To-do list:
A. According to the speech, what three areas does the speaker say Virginia needs to focus on?
B. Transcribe the part of the speech starting with "Northrop Grumman Shipbuilding is" and going on through "nearly 40,000 employees.".

Selected extract:

* * * * *

On Friday, December 5, 2008, Mike Petters, Corporate Vice President and President, Northrop Grumman Shipbuilding sector, addressed the Virginia Manufacturer’s Association's Virginia Industry Leadership Forum in Williamsburg, Va. Below are his remarks.

Energy and the Future of World-Class Manufacturing Investments in Virginia

I’d like to thank the Virginia Manufacturer’s Association for inviting me to speak at this conference. I think forums like this are very important as they enable business and government leaders to come together, share challenges, and explore solutions that are applicable to any of us involved in manufacturing – solutions important to the continued economic viability of our state and our individual business enterprises.

As a business leader, I often speak about what I believe are the main challenges facing the Commonwealth of Virginia in maintaining its manufacturing base. I consistently talk about the need for Virginia to focus on three areas – transportation, energy and work force development. So you probably won’t be surprised when I tell you that these are the three things I’m going to cover today with more emphasis on the last two – energy and work force development. And then I hope to have time for your questions.

First, however, I’m going to tell you a little bit about Northrop Grumman Shipbuilding.

Northrop Grumman Shipbuilding is one of the seven sectors of Northrop Grumman Corporation, the third largest defense company in the world. Of those seven business sectors, four of them have huge footprints in the state of Virginia. Shipbuilding is made up of shipyards in Newport News, Virginia; Pascagoula, Mississippi; and New Orleans, Louisiana – with nearly 40,000 employees.

* * * * *

Data records:
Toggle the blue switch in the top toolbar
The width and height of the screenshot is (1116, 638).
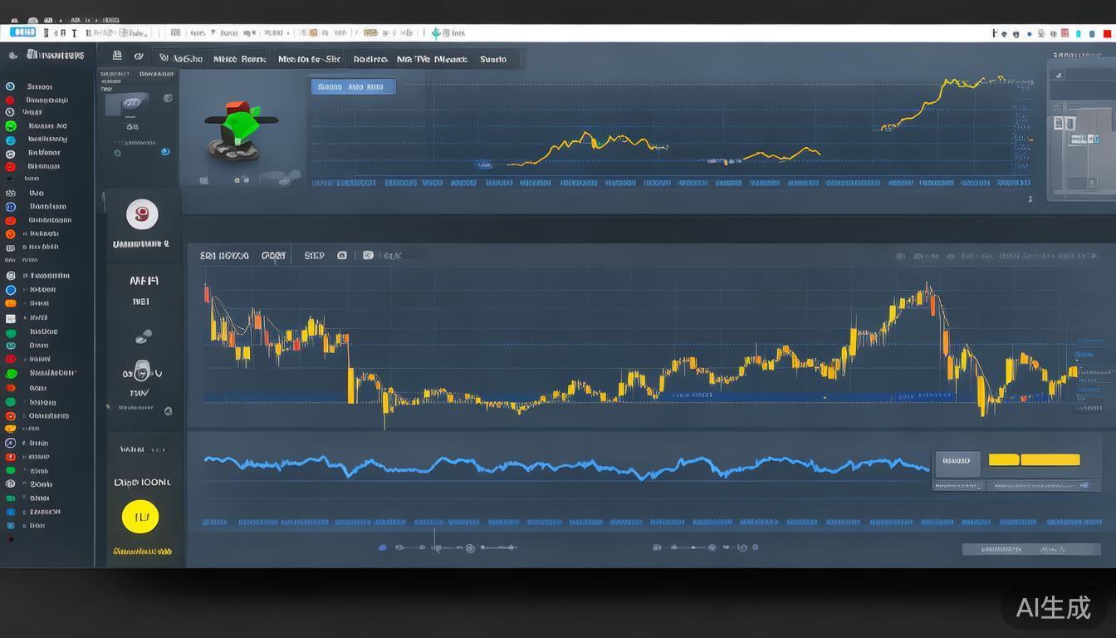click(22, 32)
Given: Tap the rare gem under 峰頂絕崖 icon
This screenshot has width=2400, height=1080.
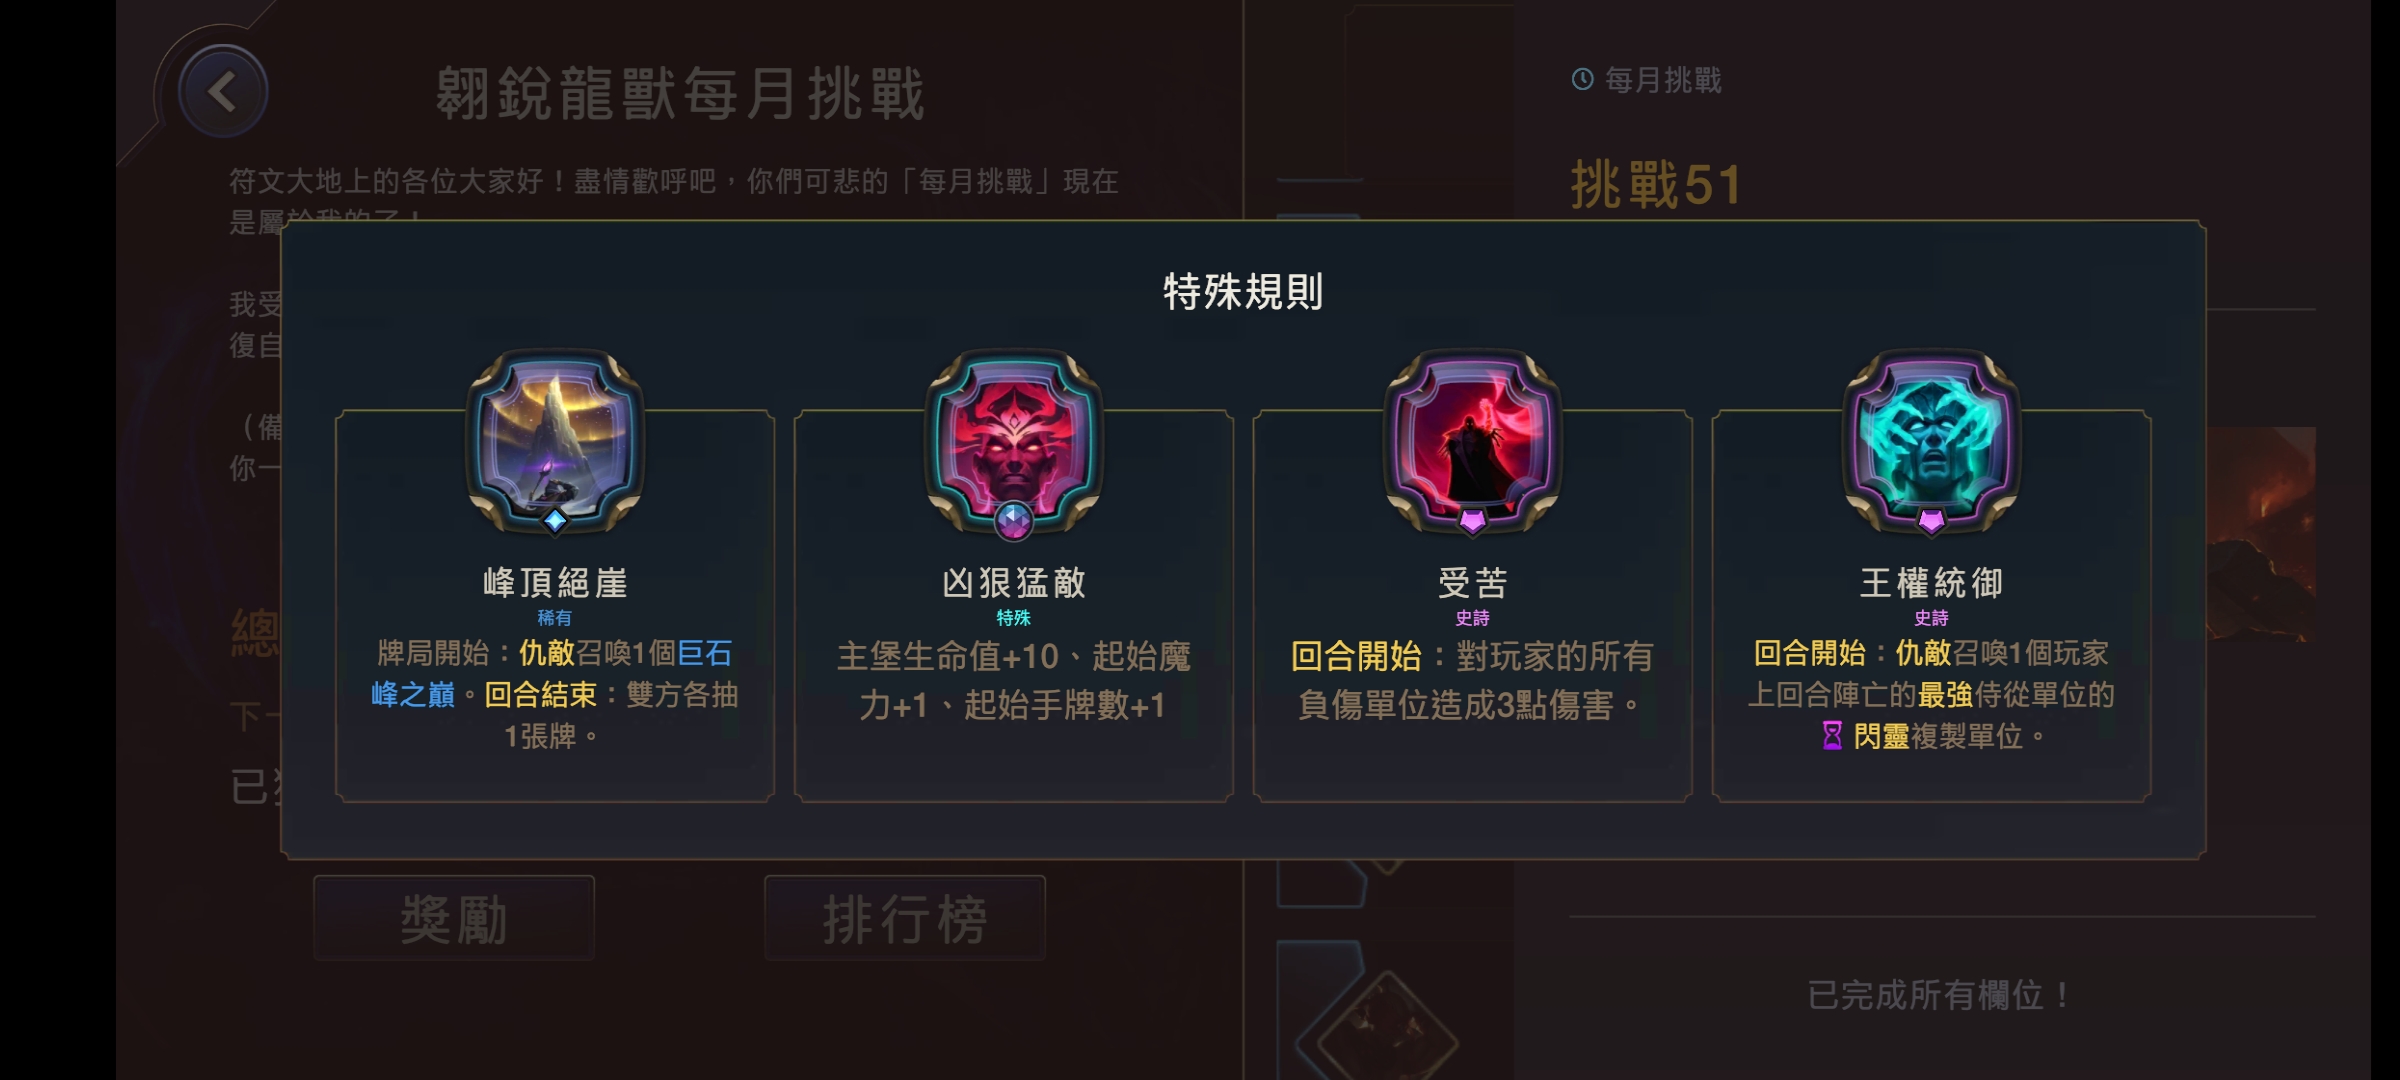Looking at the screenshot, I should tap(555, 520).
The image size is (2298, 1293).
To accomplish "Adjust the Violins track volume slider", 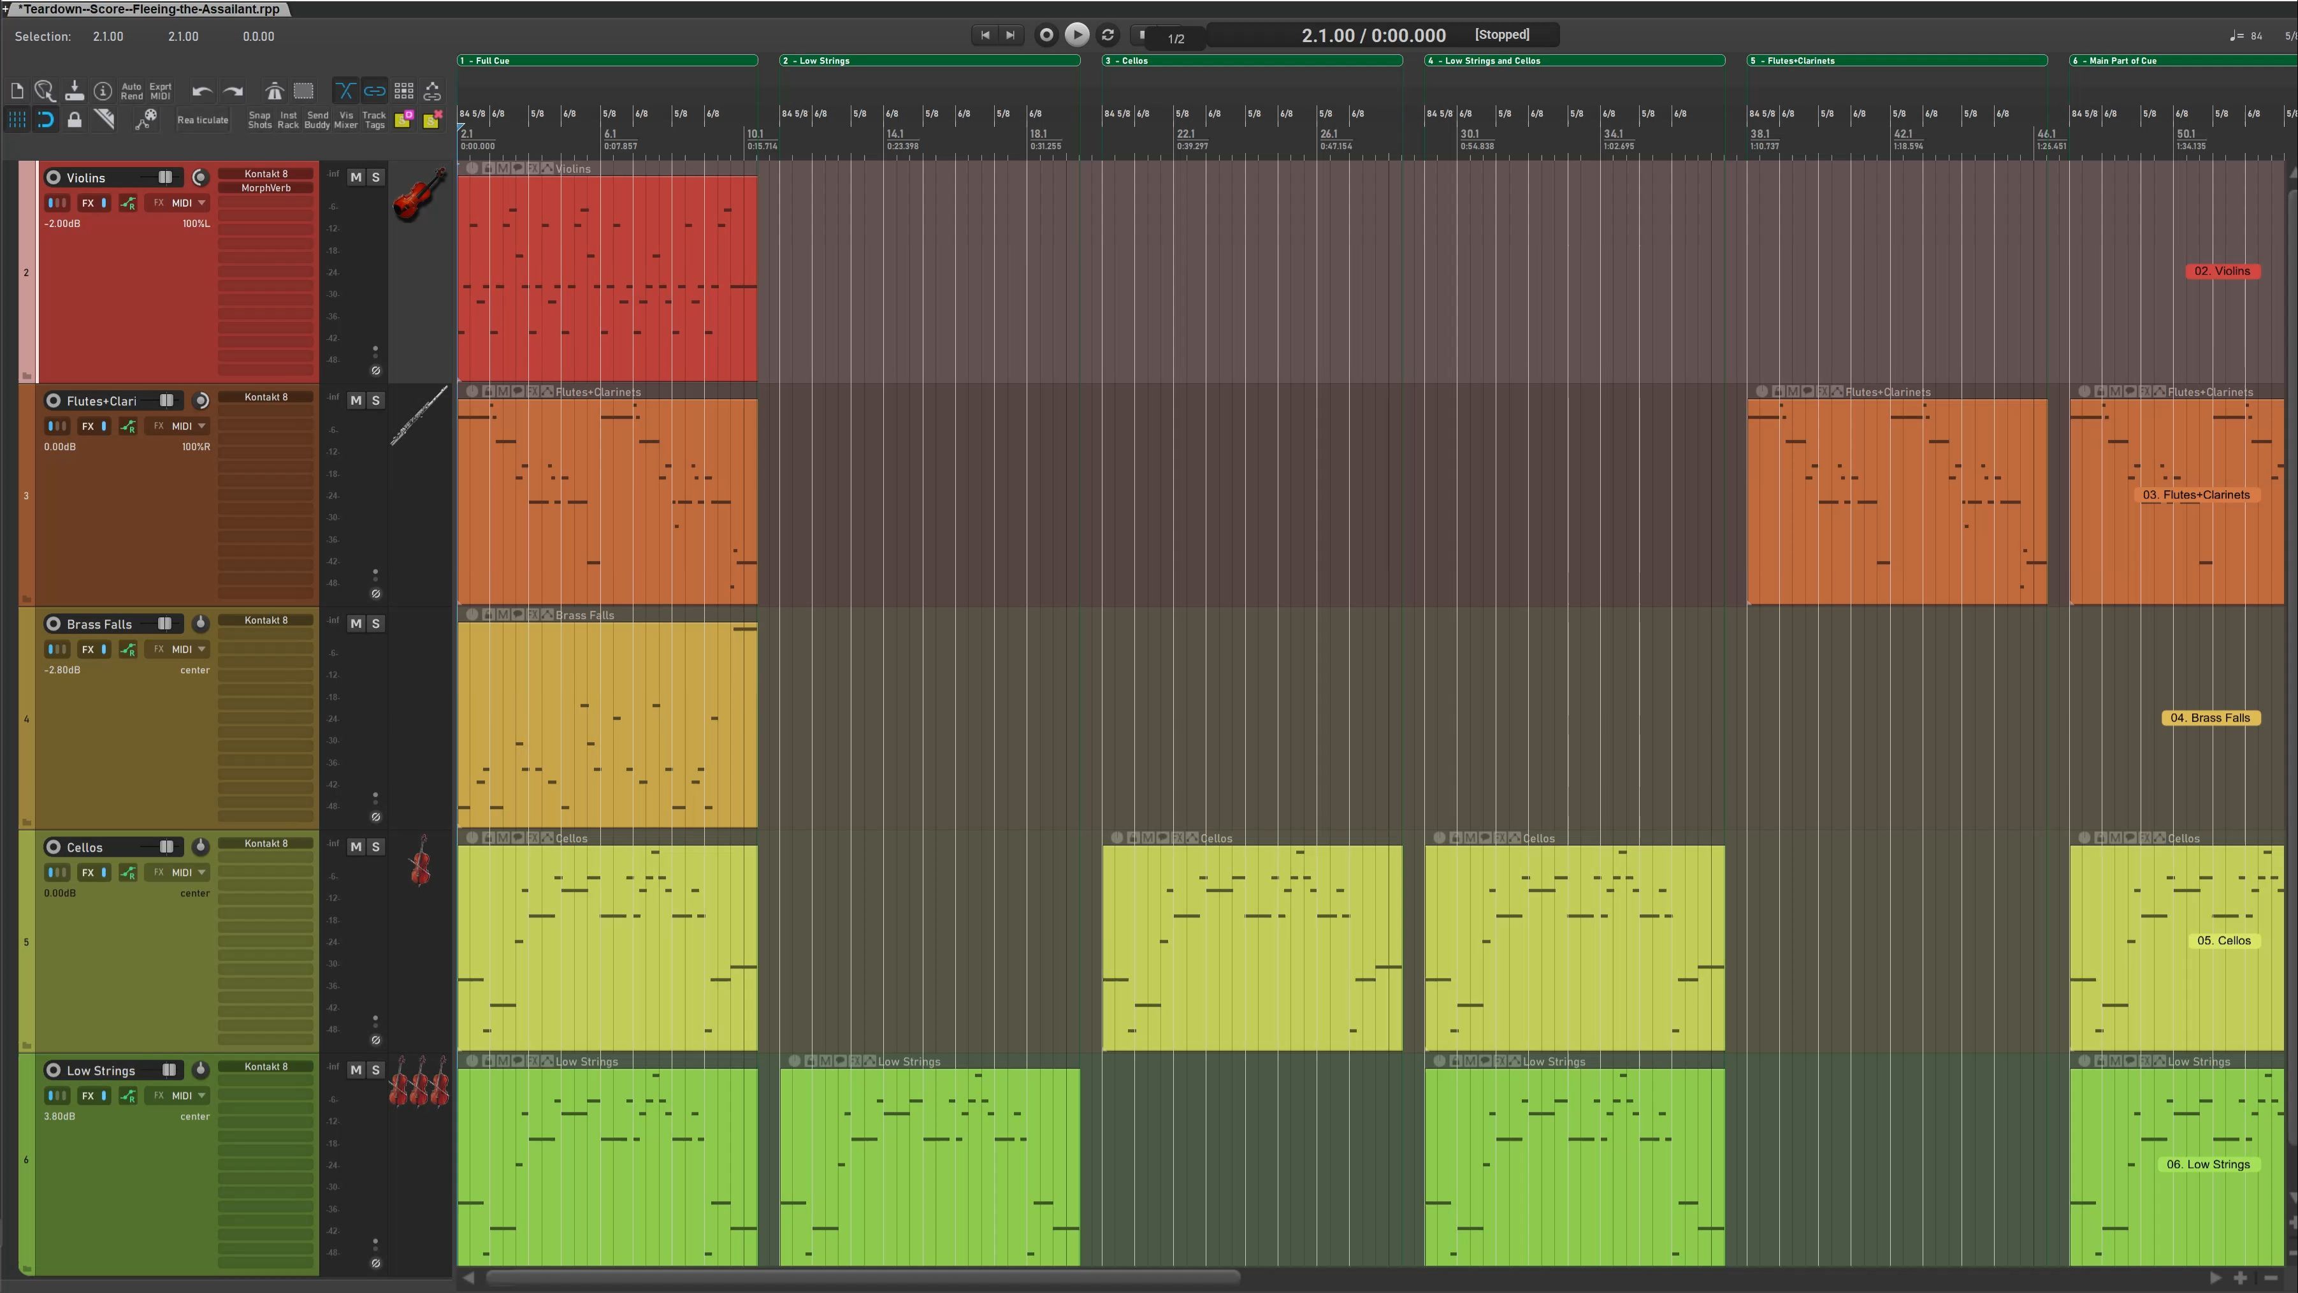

* * * * *

Outputs:
A. Transportation, energy and work force development.

B.
Northrop Grumman Shipbuilding is one of the seven sectors of Northrop Grumman Corporation, the third largest defense company in the world. Of those seven business sectors, four of them have huge footprints in the state of Virginia. Shipbuilding is made up of shipyards in Newport News, Virginia; Pascagoula, Mississippi; and New Orleans, Louisiana – with nearly 40,000 employees.